I’ve picked up a few snippets about my parents’ life pre me being born, mostly from Granny before she died, and before she fell out with Mum. My parents moved into our house on McKellen Drive, the cheapest house in Fortrose, and probably on the whole of the Black Isle, when Dillon was a few months old. It was cheap because the walls were crumbling and it backed onto a cemetery. My father wanted to work on the ship for a few more months so they could afford to move to Inverness, but Mum wouldn’t let him go away again. She didn’t think he’d come back.

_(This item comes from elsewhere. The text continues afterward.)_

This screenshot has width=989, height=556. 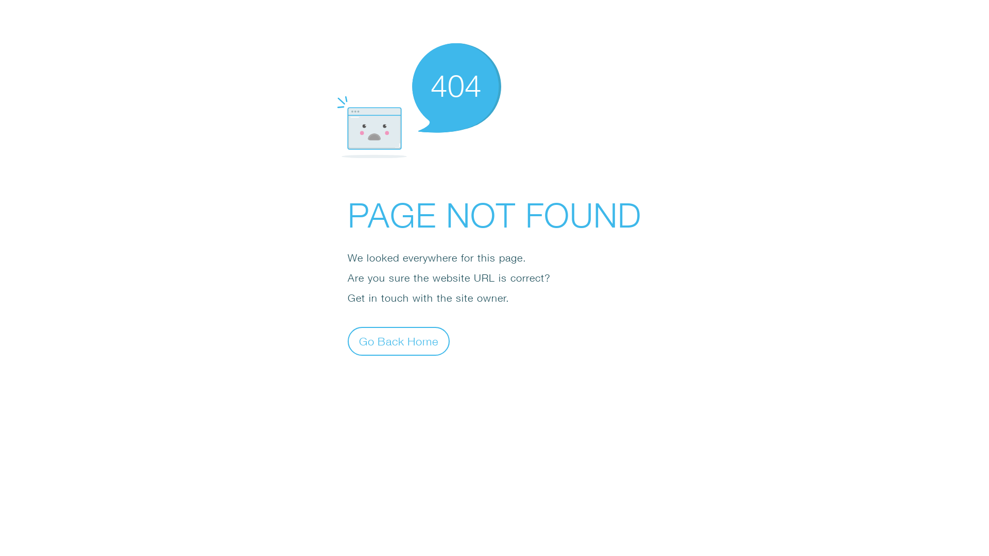 I want to click on 'Go Back Home', so click(x=398, y=342).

Instead, he tried to make money by singing in pubs around Inverness. The house never got fixed, and the bills never got paid.

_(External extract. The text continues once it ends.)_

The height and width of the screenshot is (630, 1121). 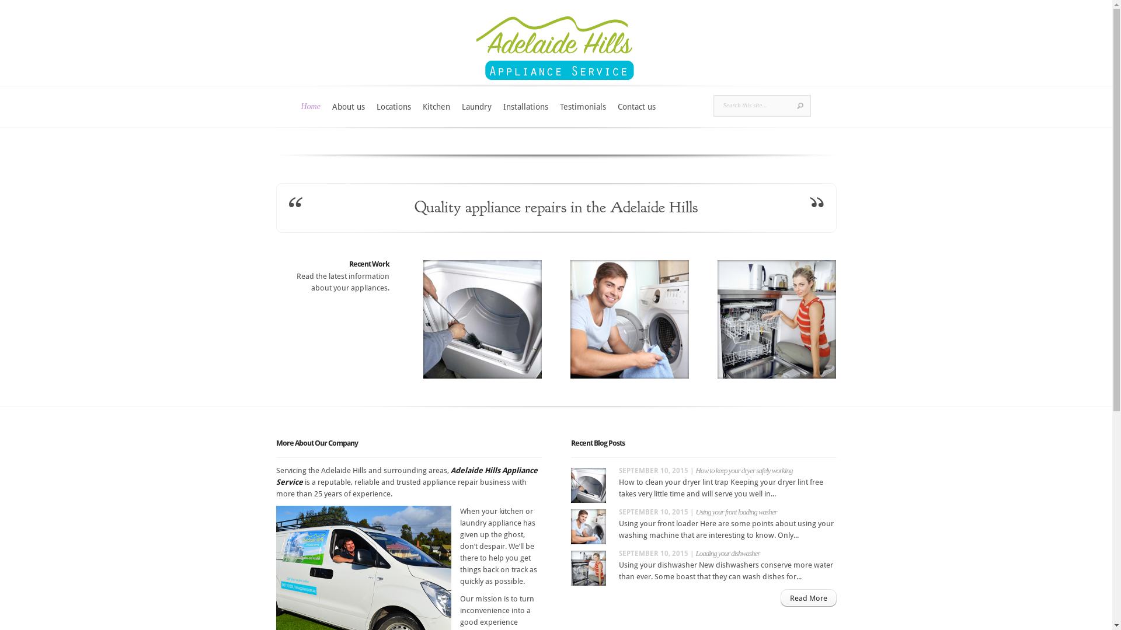 I want to click on 'Installations', so click(x=525, y=114).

When yet another bill marked FINAL WARNING arrived in the post and Mum was hormonal and pregnant again, she marched my father to the nearest bank and made him fill in an application form to be a bank clerk. (This is how he describes it.) When he’d finally made enough money, we packed up, ready to move to the city. We kids had a box each with our names on, full of our clothes and toys. But then everything changed.
My brother disappeared.
“How can I leave all these people,” Mum said, staring out my bedroom window at the headstones in the cemetery on the day we were supposed to move, “when my son is one of them?”
It wasn’t strictly true—there’s a headstone with his name on it, but my brother isn’t buried anywhere.
We didn’t unpack his box. Mum taped it up good and proper so nothing could fall out. I think about his belongings in the loft sometimes: a gray furry dolphin called Gordon that my father bought for him after he’d had a tantrum at the Dolphin and Seal Centre; a wooden xylophone; a Toy Story 3 Etch A Sketch with his name on it in wonky black lines—he would cry if it got scrubbed off; handfuls of pine needles that he’d collected, the dead ones because they were softer than the spiky green ones. They’ve probably turned into compost now. I try not to think of his clothes, all folded up, damp and creased. It just reminds me that he’s not in them. Instead, I imagine my own clothes all folded up. One day, I suppose, someone else will have to try not to think about that.